Beri taraftan kamusal mevcudiyetimizi dinen “fesat sebebi” sayan bir telakki karşısında da bilgisizlik ve gençlikten ileri gelen çekingenliğimizin etkisiyle olsa gerek, çirkinleşmeyi birlikte üzerimize alıyorduk; “Seçilen” başlıklı öykümde bunu konu almıştım.
Kod ve tasarımlarında dikkate alınmadığımız kamusal alanda mevcudiyetimiz, iki türlü çirkinleştirmeyle paranteze alınıyordu. Laisistler sokaklarda görüntü kirliliğine sebep olduğumuzu öne sürerdi manşetlerle, kimi dindar gruplar açısından ise sokaktaki varlığımızla fitneye davetiye çıkarıyorduk. Laisistlere göre zaten çirkindik, başka türlü olamazdık, başörtülerimiz ve bol giysilerimizle. Yaz geldiğinde tesettür ile bunaltıcı sıcak arasında bağ kuran haberlerde artış görülürdü. Kumaşı keten, pamuklu ve ipek olup da tesettürü sağlayan giysi nadiren bulunurdu mağazalarda.

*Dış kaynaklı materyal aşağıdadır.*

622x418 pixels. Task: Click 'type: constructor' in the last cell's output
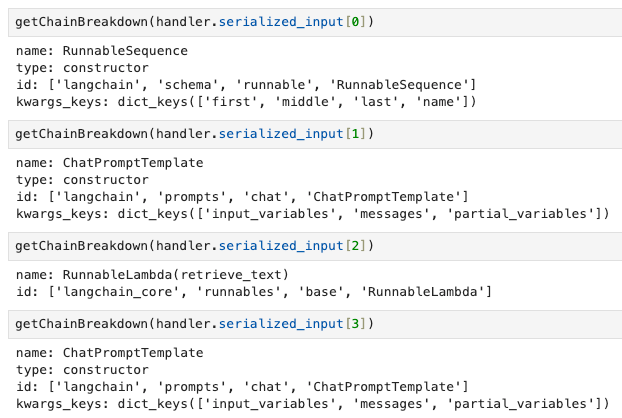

Kendine has bir tarza sahip olanlara ihtiyatla yaklaşıyordu grup otoriteleri. Ne de olsa tesettürlü giyim estetiği toplumsal süreçler ve üretim usullerindeki değişimlere bağlı tabii bir gelişim çizgisi izleyememişti. Osmanlı’da 19. yüzyılın yarısından itibaren revaç bulan ve sık sık kılık kıyafet nizamnameleriyle eleştirilen giyim tarzları, maşlah, ferace, çarşaf, abaye, akıp giden yılların sonunda dönemin toplumsal hayatı içinde yenilenme fırsatı bulamamıştı. Yeni üslup ve tarzlar kişisel keşiflerle gerçekleşecekti, fakat bunun için de şartlar olgunlaşmamıştı.

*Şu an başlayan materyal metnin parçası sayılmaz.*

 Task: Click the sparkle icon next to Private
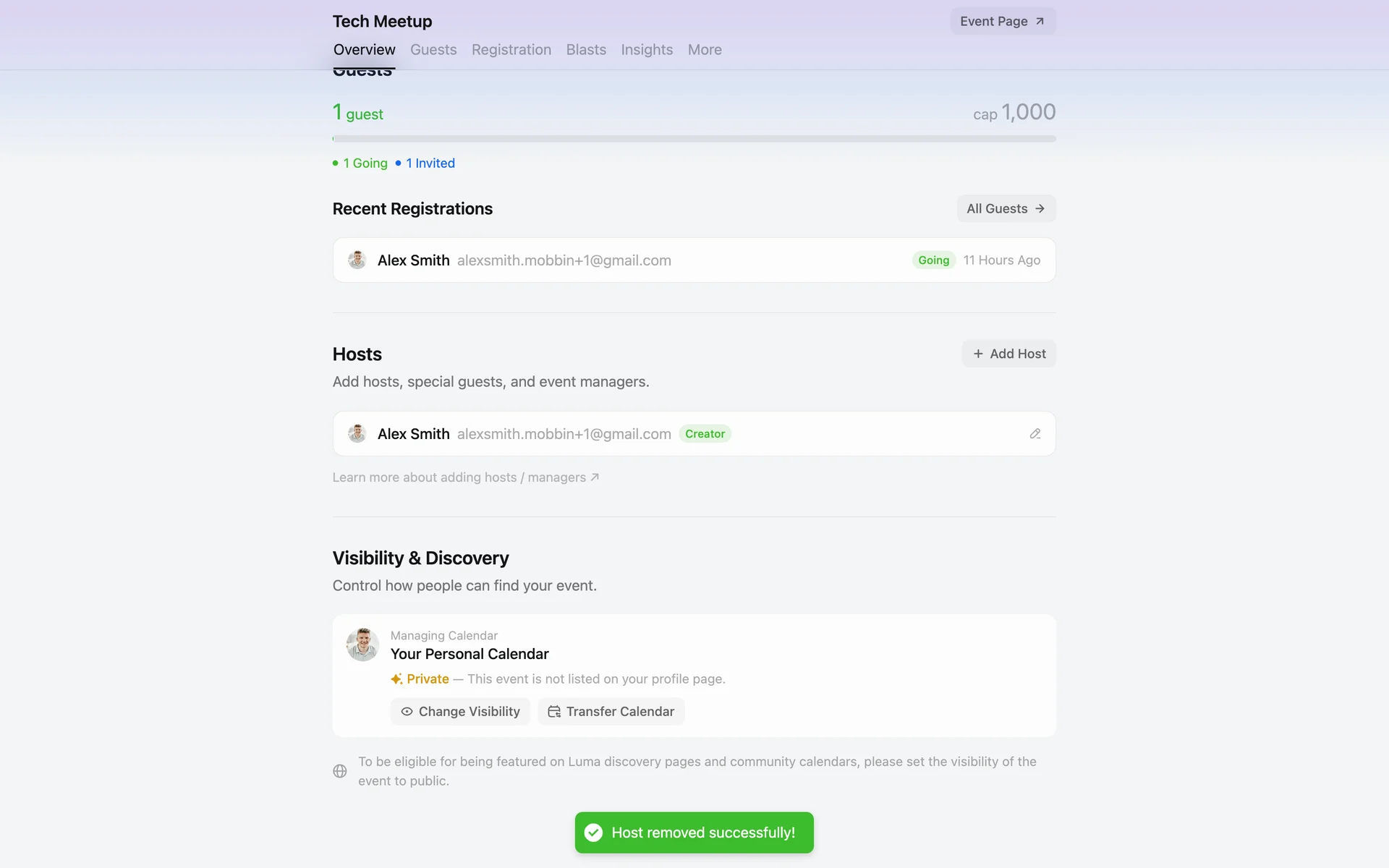(x=396, y=679)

Bizi tesettüre çağıran ayetlere icap ederken donanımsızdık. Kişi veya kurum hazırlığı yoktu, elde ne varsa onunla yola çıkılmalıydı apar topar. Bilgilerimiz sınırlı olduğu ve bunun eksikliğini hissettiğimiz için de dini esasları çok iyi biliyormuş gibi bilgi ve fiilleri, desen ve şekilleri dayatanlara verecek cevabımız yoktu; çirkinleşmek, takvayla ilgili bulunarak yüceltiliyordu ne de olsa. Bir insan büyük desen sever, bir başkası küçük desenlerden hoşlanır, kimisi hiçbir şekilde puantiye giyime yanaşmaz. Bu ayrımlar yoktu, kişisel zevk adeta burjuva özentiliği sayılarak kınanıyordu sekter bir üslupla. Pardösü ayaklarımıza dolanmalı, astım bile olsak büyük başörtü sayısız iğneyle başımızın etrafında dolanmalı, adımlarımız erkek adımları olmalı… İfrat hep tefriti getiriyor; gidişatımızdan hoşlanmayan ebeveynlerimizle cedelleşiyorduk. Bize dayatılan modern kadın beden ve kimlik kabullerini reddediyorduk, fıtri ve hakkaniyete uygun, gerçekten de fıtri ve adil olanın peşindeydik. Yersizliğimiz, zeminsizliğimiz içinde kendi kamumuzu arar ve inşa ederken sakar ve sakil görünüyor, manşetlerle işte öyle tanımlanıyorduk; ilk baskısı 1991’de yayımlanan ve daha sonra yeni bir basım için bir türlü gözden geçiremediğim Tesettür ve Toplum-Başörtülü Öğrencilerin Toplumsal Kökeni başlıklı kitabımda bunu anlatmıştım.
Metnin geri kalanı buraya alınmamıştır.